MGM Healthcare performs liver transplant on 5-month-old infant with rare disorder

Mr. Jindal
2 Min Read

Monosegmental living donor liver transplantation (LDLT) is a viable option with satisfactory graft survival for small babies with liver failure

Monosegmental living donor liver transplantation (LDLT) is a viable option with satisfactory graft survival for small babies with liver failure
| Photo Credit: Special Arrangement

MGM Healthcare has successfully performed a reduced living donor liver transplant on a five-month-old infant from Krishnagiri, diagnosed with the rare Crigler–Najjar syndrome type 1, a hereditary liver disorder affecting one in a million children. The baby, weighing only 8 kg, was discharged 14 days after the 10-hour procedure.

The condition, caused by the liver’s inability to process bilirubin, can lead to severe jaundice, neurological damage, liver cirrhosis and failure. Standard phototherapy often fails to control bilirubin levels, making transplantation the only curative option.

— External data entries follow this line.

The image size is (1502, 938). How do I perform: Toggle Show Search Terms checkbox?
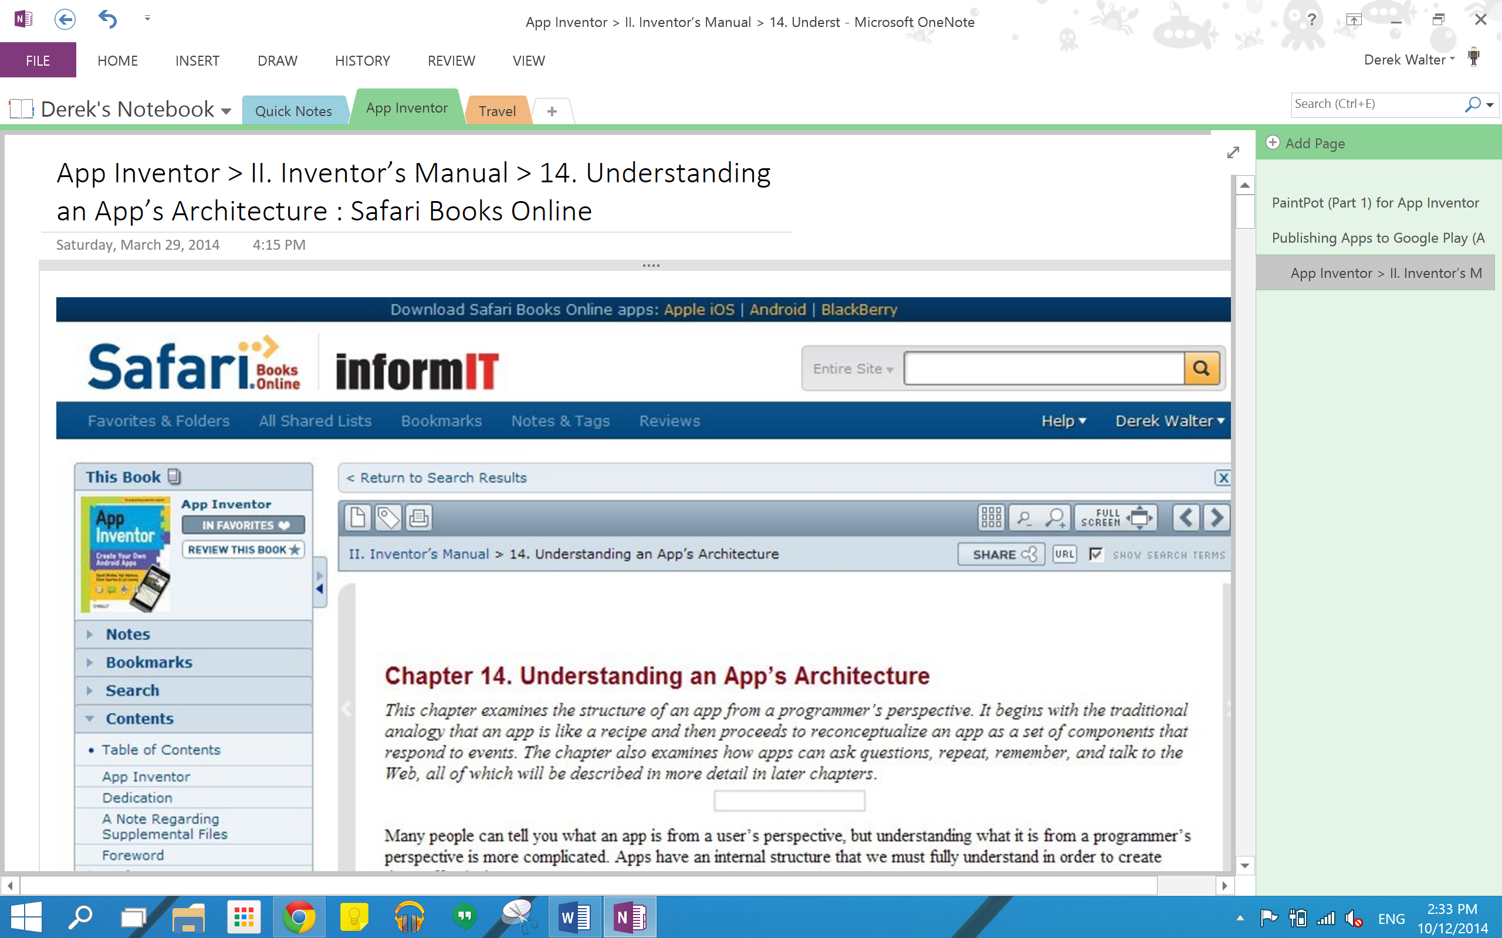click(x=1096, y=554)
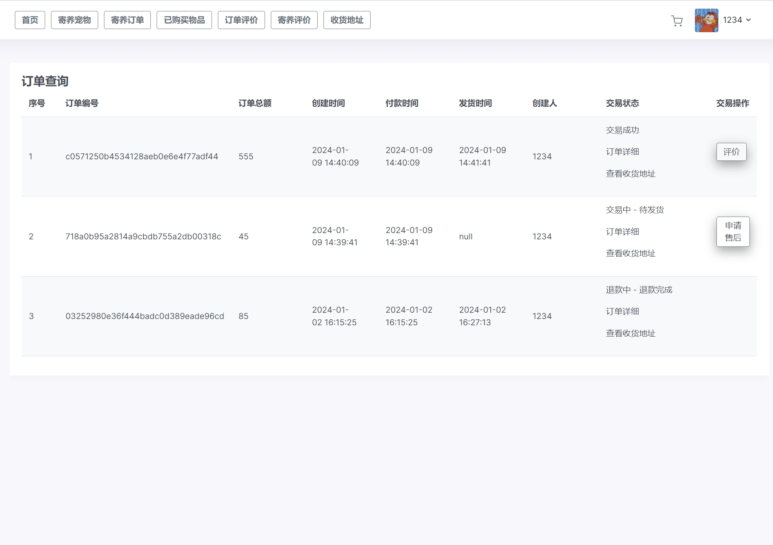Click the Garfield user avatar
Screen dimensions: 773x545
pyautogui.click(x=706, y=20)
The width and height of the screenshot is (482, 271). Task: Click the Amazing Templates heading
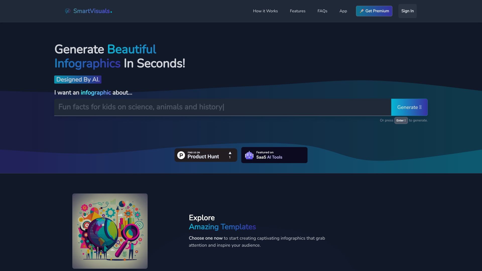point(222,227)
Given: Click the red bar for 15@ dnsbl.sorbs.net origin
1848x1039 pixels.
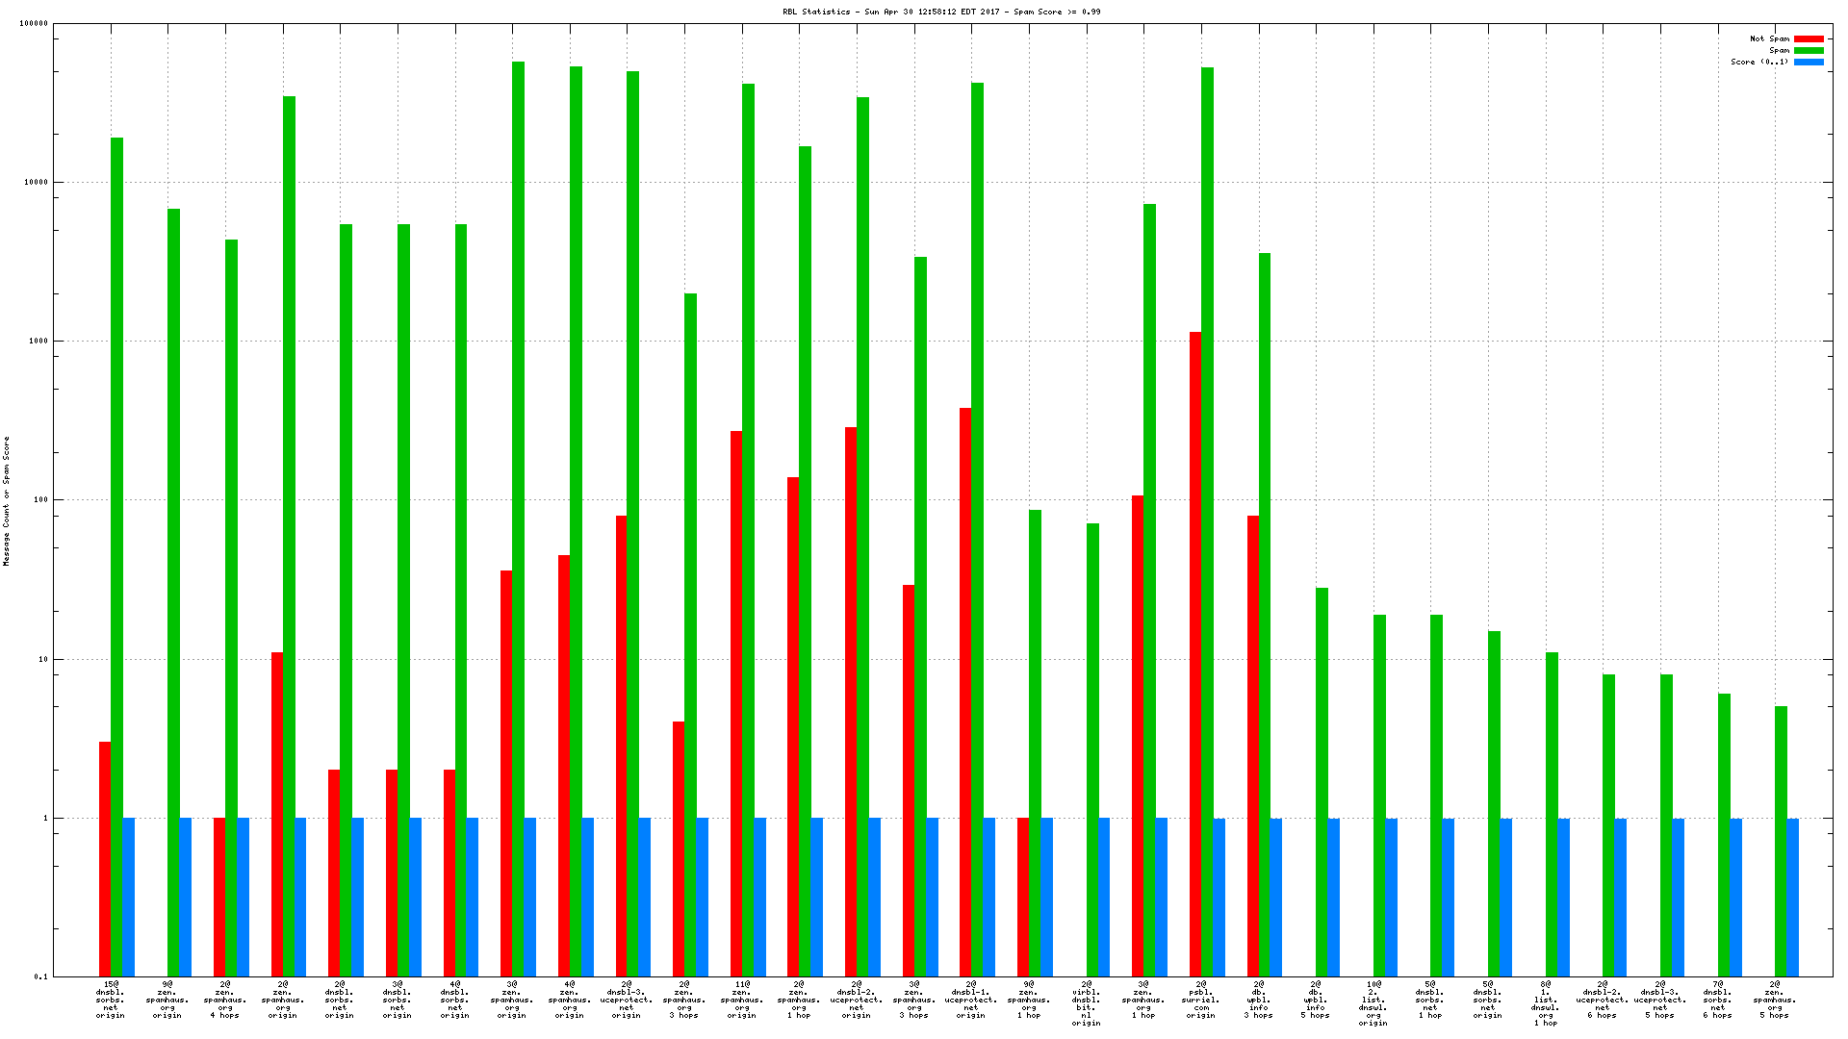Looking at the screenshot, I should click(x=105, y=858).
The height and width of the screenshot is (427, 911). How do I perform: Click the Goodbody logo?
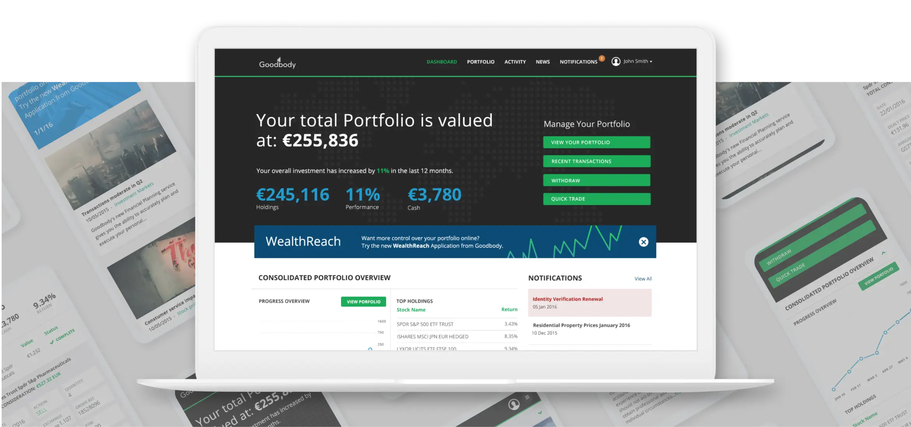[x=277, y=64]
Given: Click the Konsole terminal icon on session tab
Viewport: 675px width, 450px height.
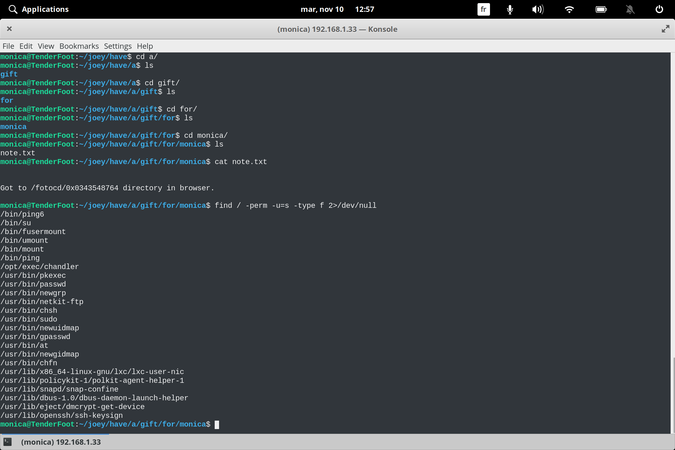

In this case of monosegmental living donation, surgeons reduced the mother’s liver graft to 150–180 grams — small enough to fit the infant’s abdomen, while preserving critical blood vessels and bile ducts. According to the hospital, meticulous 3D planning enabled precise reduction of the graft under cold perfusion, ensuring a match for the child’s size and anatomy.

The surgery was led by Thiagarajan Srinivasan, senior consultant and director, along with Srikanth Thummala and L. Soundara Rajan from the Institute of Liver Diseases, Transplant and HPB Surgery. The anaesthesia and intensive care teams were headed by doctors Dinesh Babu and Nivash Chandrasekaran.

“To carry out a living donor liver transplant in such a small infant was a challenge,” Dr. Srinivasan said. “Careful reconstruction of the arterial supply, precision in trimming the graft, and minimal blood loss were key to success. This is a proud moment for our team, and a privilege to give a young life a second chance.”

The hospital said the child would require lifelong follow-up and immunosuppressive therapy to prevent organ rejection.